WHAT TO DO ::
Please rewrite the data from the line that has "Given: Click the" through the end of the data, substituting "chip" for "swatch" and leaving everything else unchanged.

RECORDED DATA ::
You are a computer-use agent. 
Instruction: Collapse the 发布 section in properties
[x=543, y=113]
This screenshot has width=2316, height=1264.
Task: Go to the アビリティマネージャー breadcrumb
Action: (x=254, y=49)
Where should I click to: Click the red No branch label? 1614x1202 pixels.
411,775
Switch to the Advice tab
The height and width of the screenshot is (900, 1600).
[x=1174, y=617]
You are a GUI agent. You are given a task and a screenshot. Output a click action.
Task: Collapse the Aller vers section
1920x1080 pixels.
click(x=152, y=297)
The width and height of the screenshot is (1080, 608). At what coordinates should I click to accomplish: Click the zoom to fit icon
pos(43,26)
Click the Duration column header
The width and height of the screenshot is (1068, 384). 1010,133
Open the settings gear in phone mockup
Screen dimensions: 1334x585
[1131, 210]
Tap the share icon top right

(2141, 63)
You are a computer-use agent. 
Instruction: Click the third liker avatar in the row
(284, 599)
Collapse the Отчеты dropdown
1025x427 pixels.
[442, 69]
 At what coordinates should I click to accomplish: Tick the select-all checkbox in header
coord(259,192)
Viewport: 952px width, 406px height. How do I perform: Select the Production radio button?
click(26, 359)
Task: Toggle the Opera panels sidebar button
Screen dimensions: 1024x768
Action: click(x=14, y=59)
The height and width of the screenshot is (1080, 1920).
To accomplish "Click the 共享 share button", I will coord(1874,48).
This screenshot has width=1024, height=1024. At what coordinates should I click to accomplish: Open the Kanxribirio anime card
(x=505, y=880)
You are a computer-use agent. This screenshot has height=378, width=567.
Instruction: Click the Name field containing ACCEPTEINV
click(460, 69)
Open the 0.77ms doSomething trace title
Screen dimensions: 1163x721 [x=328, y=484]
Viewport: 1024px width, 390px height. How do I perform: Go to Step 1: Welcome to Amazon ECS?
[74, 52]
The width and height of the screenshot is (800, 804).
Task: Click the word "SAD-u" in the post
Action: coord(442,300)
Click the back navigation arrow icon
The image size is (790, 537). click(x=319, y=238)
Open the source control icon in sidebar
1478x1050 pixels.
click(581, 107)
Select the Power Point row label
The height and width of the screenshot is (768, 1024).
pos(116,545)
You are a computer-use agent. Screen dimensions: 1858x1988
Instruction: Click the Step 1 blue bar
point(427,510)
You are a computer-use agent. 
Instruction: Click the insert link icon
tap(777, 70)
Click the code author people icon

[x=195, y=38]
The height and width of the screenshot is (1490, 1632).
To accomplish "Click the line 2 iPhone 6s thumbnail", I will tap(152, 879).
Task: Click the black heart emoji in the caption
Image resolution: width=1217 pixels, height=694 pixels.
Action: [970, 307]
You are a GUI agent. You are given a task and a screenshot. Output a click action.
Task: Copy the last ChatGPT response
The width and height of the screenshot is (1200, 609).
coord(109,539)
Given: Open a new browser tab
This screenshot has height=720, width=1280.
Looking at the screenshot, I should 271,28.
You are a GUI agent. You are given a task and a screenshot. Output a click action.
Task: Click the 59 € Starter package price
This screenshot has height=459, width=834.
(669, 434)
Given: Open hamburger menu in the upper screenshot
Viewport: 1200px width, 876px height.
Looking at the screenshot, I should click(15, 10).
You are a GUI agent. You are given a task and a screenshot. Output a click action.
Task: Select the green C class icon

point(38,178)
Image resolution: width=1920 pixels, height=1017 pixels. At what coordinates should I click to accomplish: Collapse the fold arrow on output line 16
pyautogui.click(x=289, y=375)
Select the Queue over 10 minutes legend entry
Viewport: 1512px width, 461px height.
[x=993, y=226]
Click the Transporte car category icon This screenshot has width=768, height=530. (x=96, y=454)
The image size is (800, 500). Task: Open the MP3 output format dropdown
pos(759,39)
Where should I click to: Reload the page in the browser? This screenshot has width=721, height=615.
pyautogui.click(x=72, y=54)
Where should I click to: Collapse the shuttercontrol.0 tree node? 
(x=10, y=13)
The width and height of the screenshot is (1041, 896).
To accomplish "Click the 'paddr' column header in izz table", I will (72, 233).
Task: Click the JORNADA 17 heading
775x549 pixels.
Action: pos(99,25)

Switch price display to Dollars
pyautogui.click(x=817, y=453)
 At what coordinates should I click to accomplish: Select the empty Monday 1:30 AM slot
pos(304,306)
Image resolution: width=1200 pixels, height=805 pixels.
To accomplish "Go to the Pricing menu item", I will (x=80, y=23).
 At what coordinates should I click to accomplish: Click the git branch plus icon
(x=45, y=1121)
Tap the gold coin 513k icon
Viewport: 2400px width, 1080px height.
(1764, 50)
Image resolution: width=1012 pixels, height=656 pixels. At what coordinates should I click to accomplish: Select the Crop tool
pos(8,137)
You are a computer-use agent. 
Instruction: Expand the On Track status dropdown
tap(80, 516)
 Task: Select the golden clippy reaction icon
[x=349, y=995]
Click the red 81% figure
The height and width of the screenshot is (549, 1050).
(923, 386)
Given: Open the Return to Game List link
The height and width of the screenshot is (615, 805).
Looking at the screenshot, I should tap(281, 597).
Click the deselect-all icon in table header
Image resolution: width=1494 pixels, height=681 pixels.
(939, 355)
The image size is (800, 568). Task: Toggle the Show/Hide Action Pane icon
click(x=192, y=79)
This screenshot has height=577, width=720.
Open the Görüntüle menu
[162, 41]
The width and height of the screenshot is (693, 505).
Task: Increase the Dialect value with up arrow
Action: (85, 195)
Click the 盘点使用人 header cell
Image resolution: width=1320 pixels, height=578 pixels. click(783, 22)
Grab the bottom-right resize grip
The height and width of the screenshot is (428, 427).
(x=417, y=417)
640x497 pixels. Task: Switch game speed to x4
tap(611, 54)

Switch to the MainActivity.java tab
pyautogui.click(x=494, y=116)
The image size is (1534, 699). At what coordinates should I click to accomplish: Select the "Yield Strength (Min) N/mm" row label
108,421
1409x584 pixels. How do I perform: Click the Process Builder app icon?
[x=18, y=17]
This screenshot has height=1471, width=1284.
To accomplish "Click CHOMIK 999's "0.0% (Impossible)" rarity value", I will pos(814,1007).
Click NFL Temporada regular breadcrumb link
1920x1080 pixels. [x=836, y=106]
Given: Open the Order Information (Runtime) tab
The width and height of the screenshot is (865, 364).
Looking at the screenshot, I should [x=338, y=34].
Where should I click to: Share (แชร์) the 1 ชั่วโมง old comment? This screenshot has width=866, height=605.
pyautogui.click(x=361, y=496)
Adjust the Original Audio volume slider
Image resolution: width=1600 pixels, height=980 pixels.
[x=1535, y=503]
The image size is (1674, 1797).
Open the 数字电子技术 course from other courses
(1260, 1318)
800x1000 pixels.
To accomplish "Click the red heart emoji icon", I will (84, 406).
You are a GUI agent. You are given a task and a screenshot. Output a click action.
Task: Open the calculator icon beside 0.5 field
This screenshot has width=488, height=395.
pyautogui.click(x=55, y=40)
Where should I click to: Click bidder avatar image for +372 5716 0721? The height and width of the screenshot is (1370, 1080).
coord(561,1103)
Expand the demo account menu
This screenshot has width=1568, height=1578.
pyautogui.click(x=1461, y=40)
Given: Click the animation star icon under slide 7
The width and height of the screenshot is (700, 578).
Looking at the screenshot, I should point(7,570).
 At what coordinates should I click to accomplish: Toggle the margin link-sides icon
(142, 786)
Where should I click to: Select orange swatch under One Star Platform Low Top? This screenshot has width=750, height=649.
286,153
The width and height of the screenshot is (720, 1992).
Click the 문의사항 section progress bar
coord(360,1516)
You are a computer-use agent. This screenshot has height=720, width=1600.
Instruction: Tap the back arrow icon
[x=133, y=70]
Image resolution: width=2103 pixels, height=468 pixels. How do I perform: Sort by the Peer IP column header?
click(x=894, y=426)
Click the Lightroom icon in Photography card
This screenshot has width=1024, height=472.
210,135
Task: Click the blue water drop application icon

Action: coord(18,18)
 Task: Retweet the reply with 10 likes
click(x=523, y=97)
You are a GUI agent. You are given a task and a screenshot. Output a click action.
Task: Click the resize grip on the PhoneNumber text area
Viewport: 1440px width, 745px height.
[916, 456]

SOLUTION ::
Given: Click the animation star icon under slide 7
The width and height of the screenshot is (700, 578).
Looking at the screenshot, I should point(7,570).
 At what coordinates should I click to accomplish: Toggle the margin link-sides icon
(142, 786)
Where should I click to: Select orange chip under One Star Platform Low Top? This screenshot has width=750, height=649.
286,153
The width and height of the screenshot is (720, 1992).
Click the 문의사항 section progress bar
coord(360,1516)
You are a computer-use agent. This screenshot has height=720, width=1600.
Instruction: Tap the back arrow icon
[x=133, y=70]
Image resolution: width=2103 pixels, height=468 pixels. How do I perform: Sort by the Peer IP column header?
click(x=894, y=426)
Click the Lightroom icon in Photography card
This screenshot has width=1024, height=472.
210,135
Task: Click the blue water drop application icon

Action: coord(18,18)
 Task: Retweet the reply with 10 likes
click(x=523, y=97)
You are a GUI agent. You are given a task and a screenshot. Output a click action.
Task: Click the resize grip on the PhoneNumber text area
Viewport: 1440px width, 745px height.
[916, 456]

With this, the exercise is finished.